Christine teaches elementary school in Utah and agrees that birthday treats are a fun way for her students to share part of themselves with their peers, especially if the treat is a personal favorite. In her experience, alternative treats like toys or trinkets can be a nice break from sugary cupcakes, but are often more distracting. (Looking at you, classroom of Fidget Spinners.)
In Germany, where my friend Kelly's kids go to school, homemade treats are encouraged for birthdays. In fact, they even have a "break store" open during 15-minute class breaks where homemade food (both savory and sweet) is sold to raise funds for the school, an idea that makes me want to hop the first plane to Germany with all the spare change in my pocket, regardless of the debate at hand, because OMG BREAK STORE!
Rounding out the pro-cupcake perspectives is my friend Ann, a grandmother, who is all for birthday treats for the class, but acknowledges that she "grew up in America's reckless days."
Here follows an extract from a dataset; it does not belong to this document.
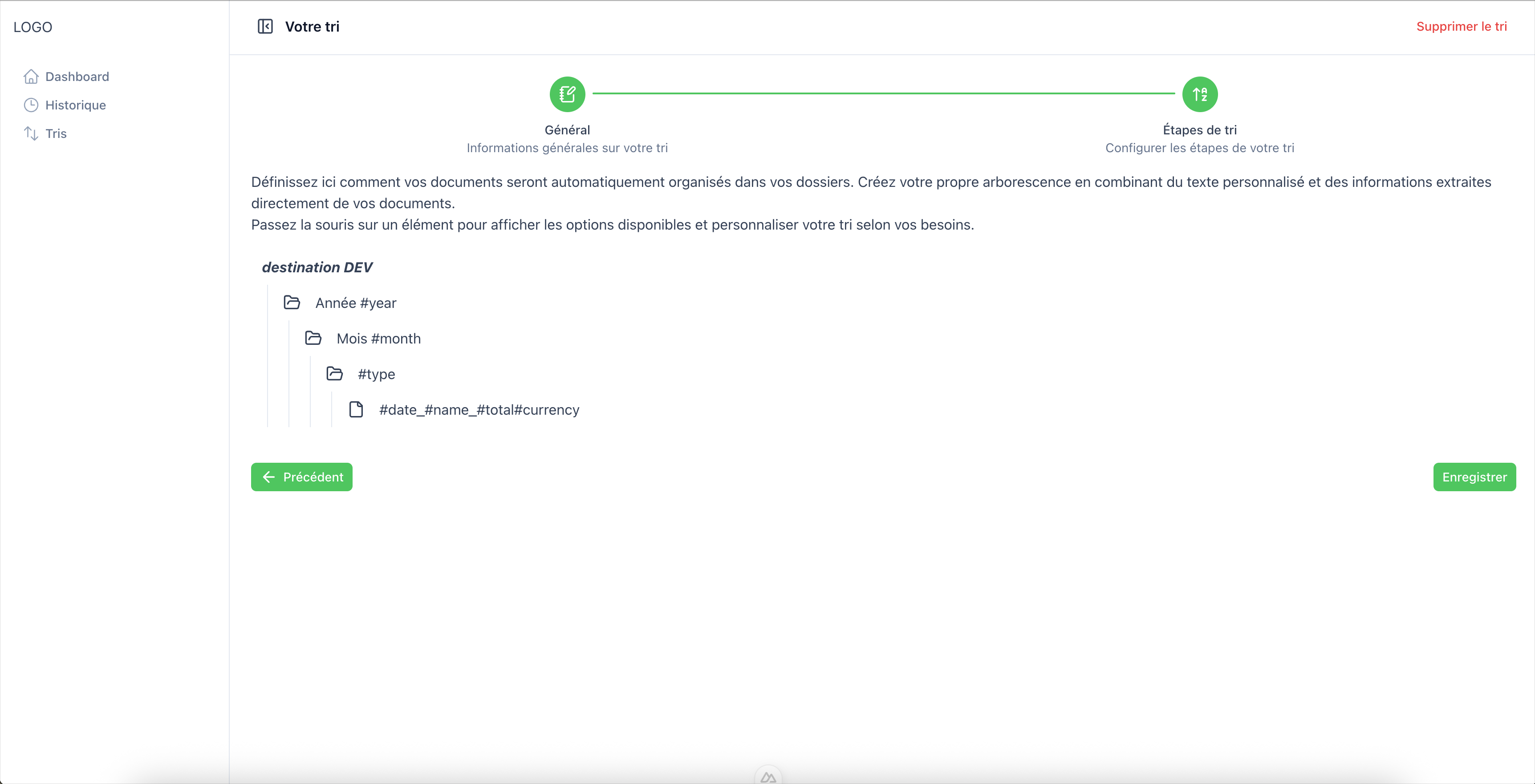The width and height of the screenshot is (1535, 784).
Task: Open Dashboard from sidebar menu
Action: pos(77,76)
For this faction, the cupcake (or other sweet birthday treat) is a small and harmless pleasure that represents something bigger: celebration, self-expression, community, and fun. Personally, I love celebration, self-expression, community and fun! That's it, I'm pro-cupcake!
From the Pro-Ban Side
Okay, wait. I've gotten ahead of myself. As with any worthy debate, there are other perspectives to consider. For my friend Jennifer in Pennsylvania, a ban on birthday treats keeps sugary junk food out of regular rotation for her kids. She supports her school's policy, which prohibits students from bringing birthday treats. However, the school itself provides popcorn machines, snow cones, and other fun food for special school-wide events like Field Day, which Jennifer considers "a great compromise."
Ann, a school administrator in Utah, was involved in the decision to ban homemade birthday treats in her school district. (Store-bought treats with thorough labeling are allowed.) "Treats coming from private homes have proven to be unsafe for allergy (in particular peanut) and sanitary concerns in some homes." It was impossible to guarantee safety for all students, and even more impossible to determine who should and shouldn't be allowed to bring homemade treats, so a ban on all homemade treats was a logical solution.
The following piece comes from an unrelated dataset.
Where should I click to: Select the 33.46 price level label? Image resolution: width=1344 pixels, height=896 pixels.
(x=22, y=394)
As the mom of an allergic child, Kim in Virginia appreciated the total ban of birthday treats, homemade or store-bought, at her school. "My son has now outgrown his peanut allergy," she says, "but I would have had to opt him out [of all treats] because you can never risk getting even a small amount of peanut ingested." The sentiment was echoed by Eric in New York who has a severe peanut allergy and opted out of many a birthday treat throughout his childhood, understanding from a young age that he had to be even more vigilant than teachers or other parents who didn't fully understand the risk, even if the treat was store-bought. "If there was a questionable food being offered to you (cookies that potentially had pieces of nuts, cupcakes that had a strange looking frosting, poorly labeled Halloween candy which had a vague gooey filling inside), you just didn't risk the long-term consequences of being dead for the short-term reward of a delicious snack." After all, as he puts it, "nothing is more delicious than not dying."
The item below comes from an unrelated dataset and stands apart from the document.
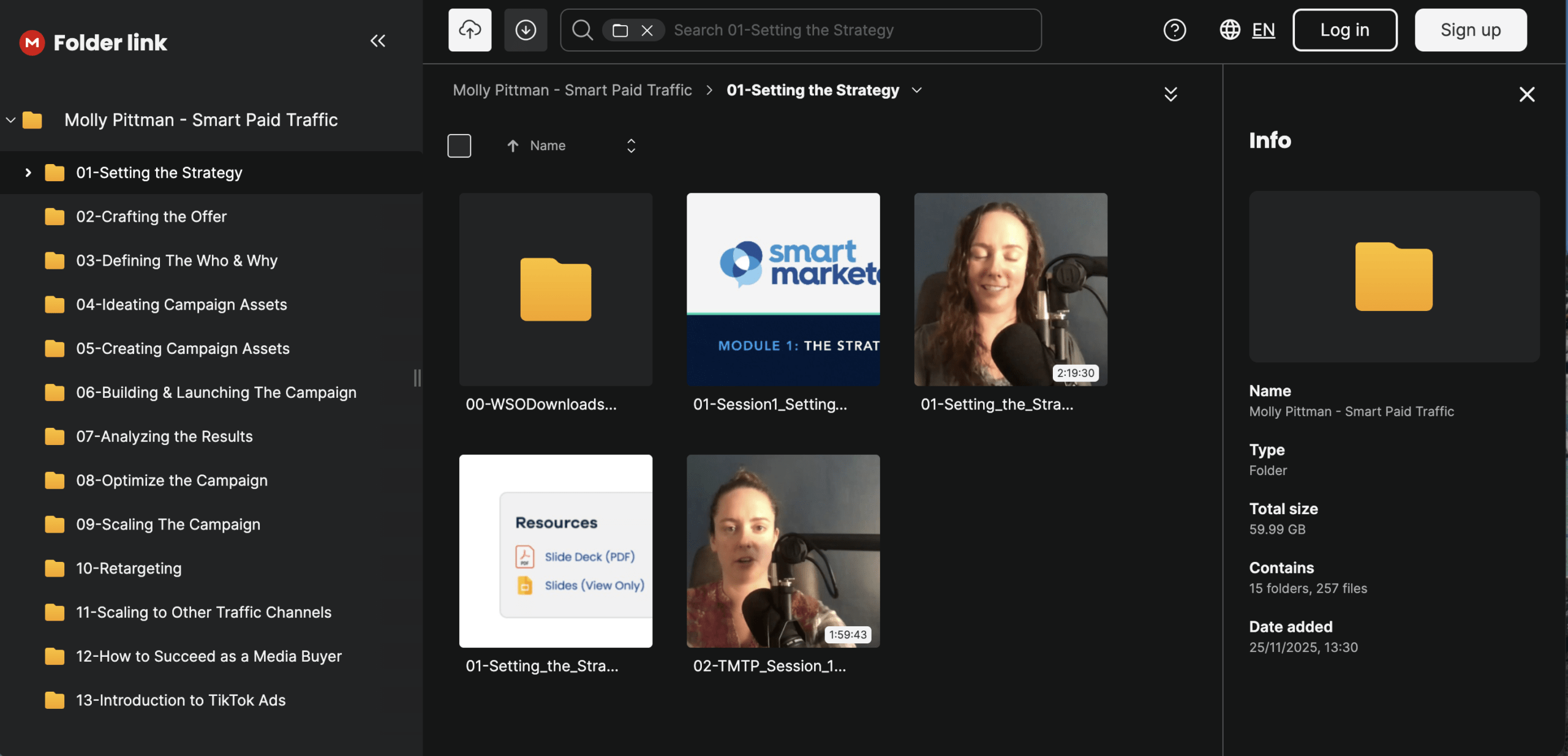Viewport: 1568px width, 756px height.
Task: Open the sort-by selector arrows
Action: [631, 146]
Making potentially life-threatening decisions during the school day seems an unfair burden to put on any child, in my opinion. And it seems particularly cruel for children to have to turn away upwards of 30 treats throughout the school year in order to, you know, live to turn in tomorrow's book report.
A Non-Conclusive Conclusion
I love a homemade cupcake, but now I'm finding myself landing squarely in Pro-Ban territory.
Is there room for everyone when it comes to the Great Cupcake Debate? Is there a way to celebrate kids without putting others at risk? Is there a way to regulate "fun" without sucking all the fun out of it?
Oh, and one more thing: Mom, I'm sorry for being a jerk about the cinnamon rolls.
What's your kids' school's policy on the Great Cupcake Debate? Do you agree or disagree with it?